Set problem:
Rewrite the material below with "center point" switched to "midpoint" wherever it occurs, keeping everything else the same.

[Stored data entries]
#####

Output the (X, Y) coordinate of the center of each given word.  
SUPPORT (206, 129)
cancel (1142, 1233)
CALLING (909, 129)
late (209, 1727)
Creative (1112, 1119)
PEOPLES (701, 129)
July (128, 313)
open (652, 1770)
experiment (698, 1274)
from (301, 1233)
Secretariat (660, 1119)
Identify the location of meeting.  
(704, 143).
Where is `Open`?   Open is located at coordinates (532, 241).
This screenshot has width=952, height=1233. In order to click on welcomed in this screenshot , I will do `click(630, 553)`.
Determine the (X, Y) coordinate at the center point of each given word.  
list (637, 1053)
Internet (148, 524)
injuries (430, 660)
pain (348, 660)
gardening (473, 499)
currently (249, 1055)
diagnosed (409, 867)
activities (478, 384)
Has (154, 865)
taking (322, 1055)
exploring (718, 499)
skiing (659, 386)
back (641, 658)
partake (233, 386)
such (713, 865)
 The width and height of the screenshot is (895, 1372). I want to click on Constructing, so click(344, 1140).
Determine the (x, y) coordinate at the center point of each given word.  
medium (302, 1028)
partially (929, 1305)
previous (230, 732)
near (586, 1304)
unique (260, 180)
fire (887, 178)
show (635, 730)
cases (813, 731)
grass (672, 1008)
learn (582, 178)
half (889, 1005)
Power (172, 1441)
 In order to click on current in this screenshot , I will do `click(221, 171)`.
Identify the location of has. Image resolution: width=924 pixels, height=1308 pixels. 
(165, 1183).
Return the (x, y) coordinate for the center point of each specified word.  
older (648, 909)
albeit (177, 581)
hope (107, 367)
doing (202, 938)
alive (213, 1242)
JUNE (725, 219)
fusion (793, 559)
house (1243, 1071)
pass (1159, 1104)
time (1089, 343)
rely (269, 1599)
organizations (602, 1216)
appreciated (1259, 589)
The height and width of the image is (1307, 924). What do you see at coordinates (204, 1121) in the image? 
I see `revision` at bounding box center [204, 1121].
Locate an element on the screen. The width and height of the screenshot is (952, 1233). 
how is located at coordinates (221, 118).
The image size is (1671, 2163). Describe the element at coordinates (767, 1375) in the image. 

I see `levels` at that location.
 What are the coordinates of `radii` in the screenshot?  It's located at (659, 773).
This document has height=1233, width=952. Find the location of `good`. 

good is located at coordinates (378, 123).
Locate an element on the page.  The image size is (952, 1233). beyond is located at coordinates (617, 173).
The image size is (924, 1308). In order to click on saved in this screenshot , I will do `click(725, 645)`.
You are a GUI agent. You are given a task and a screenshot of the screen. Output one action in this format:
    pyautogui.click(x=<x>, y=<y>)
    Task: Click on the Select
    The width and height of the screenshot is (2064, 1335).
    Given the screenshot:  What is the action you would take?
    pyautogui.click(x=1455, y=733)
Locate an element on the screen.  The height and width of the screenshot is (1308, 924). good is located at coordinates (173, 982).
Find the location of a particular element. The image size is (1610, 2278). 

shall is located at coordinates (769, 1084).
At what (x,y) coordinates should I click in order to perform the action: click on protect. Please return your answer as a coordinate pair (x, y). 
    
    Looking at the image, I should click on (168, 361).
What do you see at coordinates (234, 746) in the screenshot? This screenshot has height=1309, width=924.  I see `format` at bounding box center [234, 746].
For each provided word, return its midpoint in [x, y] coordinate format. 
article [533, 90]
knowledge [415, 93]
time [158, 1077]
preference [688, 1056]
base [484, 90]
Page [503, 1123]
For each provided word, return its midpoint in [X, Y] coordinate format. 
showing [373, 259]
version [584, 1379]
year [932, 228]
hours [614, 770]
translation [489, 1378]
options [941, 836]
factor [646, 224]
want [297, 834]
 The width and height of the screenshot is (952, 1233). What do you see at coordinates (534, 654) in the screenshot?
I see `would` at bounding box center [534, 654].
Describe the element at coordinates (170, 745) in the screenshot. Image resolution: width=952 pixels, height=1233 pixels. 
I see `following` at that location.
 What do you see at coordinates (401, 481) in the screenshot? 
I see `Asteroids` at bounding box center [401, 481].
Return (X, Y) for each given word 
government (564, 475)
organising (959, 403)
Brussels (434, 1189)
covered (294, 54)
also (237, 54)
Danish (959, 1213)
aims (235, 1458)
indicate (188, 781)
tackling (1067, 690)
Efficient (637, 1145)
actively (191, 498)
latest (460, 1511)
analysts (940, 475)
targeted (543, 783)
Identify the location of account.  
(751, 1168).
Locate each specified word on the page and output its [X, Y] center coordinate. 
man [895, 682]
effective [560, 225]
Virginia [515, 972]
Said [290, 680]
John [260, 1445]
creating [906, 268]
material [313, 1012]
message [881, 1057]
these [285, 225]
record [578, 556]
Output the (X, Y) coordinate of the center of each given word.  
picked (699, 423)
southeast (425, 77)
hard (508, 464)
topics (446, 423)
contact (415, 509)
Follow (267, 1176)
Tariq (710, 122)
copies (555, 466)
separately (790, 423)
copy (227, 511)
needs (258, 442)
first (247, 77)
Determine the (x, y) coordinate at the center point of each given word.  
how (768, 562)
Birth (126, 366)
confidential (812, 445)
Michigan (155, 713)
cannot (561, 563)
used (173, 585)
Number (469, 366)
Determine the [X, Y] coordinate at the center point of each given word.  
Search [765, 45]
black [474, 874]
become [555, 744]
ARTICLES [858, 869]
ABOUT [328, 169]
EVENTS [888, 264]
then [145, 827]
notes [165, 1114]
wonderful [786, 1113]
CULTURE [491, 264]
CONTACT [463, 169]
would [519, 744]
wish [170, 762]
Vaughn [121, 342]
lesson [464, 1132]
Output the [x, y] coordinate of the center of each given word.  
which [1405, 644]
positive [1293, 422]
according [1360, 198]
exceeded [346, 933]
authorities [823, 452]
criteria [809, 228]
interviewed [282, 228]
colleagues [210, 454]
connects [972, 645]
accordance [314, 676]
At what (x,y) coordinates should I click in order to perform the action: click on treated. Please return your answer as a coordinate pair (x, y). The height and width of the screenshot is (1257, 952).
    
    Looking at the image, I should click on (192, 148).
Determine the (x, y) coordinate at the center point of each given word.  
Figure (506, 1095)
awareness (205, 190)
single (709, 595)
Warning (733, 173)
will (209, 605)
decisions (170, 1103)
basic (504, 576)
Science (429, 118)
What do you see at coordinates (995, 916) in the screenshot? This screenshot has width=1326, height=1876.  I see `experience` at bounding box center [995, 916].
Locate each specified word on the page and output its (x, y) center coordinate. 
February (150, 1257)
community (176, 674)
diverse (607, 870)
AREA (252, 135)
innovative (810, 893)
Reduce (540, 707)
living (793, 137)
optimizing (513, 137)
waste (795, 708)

#####

Full solution:
Output the (X, Y) coordinate of the center of each given word.  
SUPPORT (206, 129)
cancel (1142, 1233)
CALLING (909, 129)
late (209, 1727)
Creative (1112, 1119)
PEOPLES (701, 129)
July (128, 313)
open (652, 1770)
experiment (698, 1274)
from (301, 1233)
Secretariat (660, 1119)
Identify the location of meeting.  
(704, 143).
Where is `Open`?   Open is located at coordinates (532, 241).
This screenshot has width=952, height=1233. In order to click on welcomed in this screenshot , I will do `click(630, 553)`.
Determine the (X, Y) coordinate at the midpoint of each given word.  
list (637, 1053)
Internet (148, 524)
injuries (430, 660)
pain (348, 660)
gardening (473, 499)
currently (249, 1055)
diagnosed (409, 867)
activities (478, 384)
Has (154, 865)
taking (322, 1055)
exploring (718, 499)
skiing (659, 386)
back (641, 658)
partake (233, 386)
such (713, 865)
 The width and height of the screenshot is (895, 1372). I want to click on Constructing, so click(344, 1140).
Determine the (x, y) coordinate at the midpoint of each given word.  
medium (302, 1028)
partially (929, 1305)
previous (230, 732)
near (586, 1304)
unique (260, 180)
fire (887, 178)
show (635, 730)
cases (813, 731)
grass (672, 1008)
learn (582, 178)
half (889, 1005)
Power (172, 1441)
 In order to click on current in this screenshot , I will do `click(221, 171)`.
Identify the location of has. Image resolution: width=924 pixels, height=1308 pixels. 
(165, 1183).
Return the (x, y) coordinate for the midpoint of each specified word.  
older (648, 909)
albeit (177, 581)
hope (107, 367)
doing (202, 938)
alive (213, 1242)
JUNE (725, 219)
fusion (793, 559)
house (1243, 1071)
pass (1159, 1104)
time (1089, 343)
rely (269, 1599)
organizations (602, 1216)
appreciated (1259, 589)
The height and width of the image is (1307, 924). What do you see at coordinates (204, 1121) in the image? 
I see `revision` at bounding box center [204, 1121].
Locate an element on the screen. The width and height of the screenshot is (952, 1233). 
how is located at coordinates (221, 118).
The image size is (1671, 2163). Describe the element at coordinates (767, 1375) in the image. 

I see `levels` at that location.
 What are the coordinates of `radii` in the screenshot?  It's located at (659, 773).
This document has height=1233, width=952. Find the location of `good`. 

good is located at coordinates (378, 123).
Locate an element on the page.  The image size is (952, 1233). beyond is located at coordinates (617, 173).
The image size is (924, 1308). In order to click on saved in this screenshot , I will do `click(725, 645)`.
You are a GUI agent. You are given a task and a screenshot of the screen. Output one action in this format:
    pyautogui.click(x=<x>, y=<y>)
    Task: Click on the Select
    The width and height of the screenshot is (2064, 1335).
    Given the screenshot:  What is the action you would take?
    pyautogui.click(x=1455, y=733)
Locate an element on the screen.  The height and width of the screenshot is (1308, 924). good is located at coordinates (173, 982).
Find the location of a particular element. The image size is (1610, 2278). 

shall is located at coordinates (769, 1084).
At what (x,y) coordinates should I click in order to perform the action: click on protect. Please return your answer as a coordinate pair (x, y). 
    
    Looking at the image, I should click on (168, 361).
What do you see at coordinates (234, 746) in the screenshot? This screenshot has height=1309, width=924.  I see `format` at bounding box center [234, 746].
For each provided word, return its midpoint in [x, y] coordinate format. 
article [533, 90]
knowledge [415, 93]
time [158, 1077]
preference [688, 1056]
base [484, 90]
Page [503, 1123]
For each provided word, return its midpoint in [X, Y] coordinate format. 
showing [373, 259]
version [584, 1379]
year [932, 228]
hours [614, 770]
translation [489, 1378]
options [941, 836]
factor [646, 224]
want [297, 834]
 The width and height of the screenshot is (952, 1233). What do you see at coordinates (534, 654) in the screenshot?
I see `would` at bounding box center [534, 654].
Describe the element at coordinates (170, 745) in the screenshot. Image resolution: width=952 pixels, height=1233 pixels. 
I see `following` at that location.
 What do you see at coordinates (401, 481) in the screenshot? 
I see `Asteroids` at bounding box center [401, 481].
Return (X, Y) for each given word 
government (564, 475)
organising (959, 403)
Brussels (434, 1189)
covered (294, 54)
also (237, 54)
Danish (959, 1213)
aims (235, 1458)
indicate (188, 781)
tackling (1067, 690)
Efficient (637, 1145)
actively (191, 498)
latest (460, 1511)
analysts (940, 475)
targeted (543, 783)
Identify the location of account.  
(751, 1168).
Locate each specified word on the page and output its [X, Y] center coordinate. 
man [895, 682]
effective [560, 225]
Virginia [515, 972]
Said [290, 680]
John [260, 1445]
creating [906, 268]
material [313, 1012]
message [881, 1057]
these [285, 225]
record [578, 556]
Output the (X, Y) coordinate of the center of each given word.  
picked (699, 423)
southeast (425, 77)
hard (508, 464)
topics (446, 423)
contact (415, 509)
Follow (267, 1176)
Tariq (710, 122)
copies (555, 466)
separately (790, 423)
copy (227, 511)
needs (258, 442)
first (247, 77)
Determine the (x, y) coordinate at the midpoint of each given word.  
how (768, 562)
Birth (126, 366)
confidential (812, 445)
Michigan (155, 713)
cannot (561, 563)
used (173, 585)
Number (469, 366)
Determine the [X, Y] coordinate at the midpoint of each given word.  
Search [765, 45]
black [474, 874]
become [555, 744]
ARTICLES [858, 869]
ABOUT [328, 169]
EVENTS [888, 264]
then [145, 827]
notes [165, 1114]
wonderful [786, 1113]
CULTURE [491, 264]
CONTACT [463, 169]
would [519, 744]
wish [170, 762]
Vaughn [121, 342]
lesson [464, 1132]
Output the [x, y] coordinate of the center of each given word.  
which [1405, 644]
positive [1293, 422]
according [1360, 198]
exceeded [346, 933]
authorities [823, 452]
criteria [809, 228]
interviewed [282, 228]
colleagues [210, 454]
connects [972, 645]
accordance [314, 676]
At what (x,y) coordinates should I click in order to perform the action: click on treated. Please return your answer as a coordinate pair (x, y). The height and width of the screenshot is (1257, 952).
    
    Looking at the image, I should click on (192, 148).
Determine the (x, y) coordinate at the midpoint of each given word.  
Figure (506, 1095)
awareness (205, 190)
single (709, 595)
Warning (733, 173)
will (209, 605)
decisions (170, 1103)
basic (504, 576)
Science (429, 118)
What do you see at coordinates (995, 916) in the screenshot? This screenshot has width=1326, height=1876.  I see `experience` at bounding box center [995, 916].
Locate each specified word on the page and output its (x, y) center coordinate. 
February (150, 1257)
community (176, 674)
diverse (607, 870)
AREA (252, 135)
innovative (810, 893)
Reduce (540, 707)
living (793, 137)
optimizing (513, 137)
waste (795, 708)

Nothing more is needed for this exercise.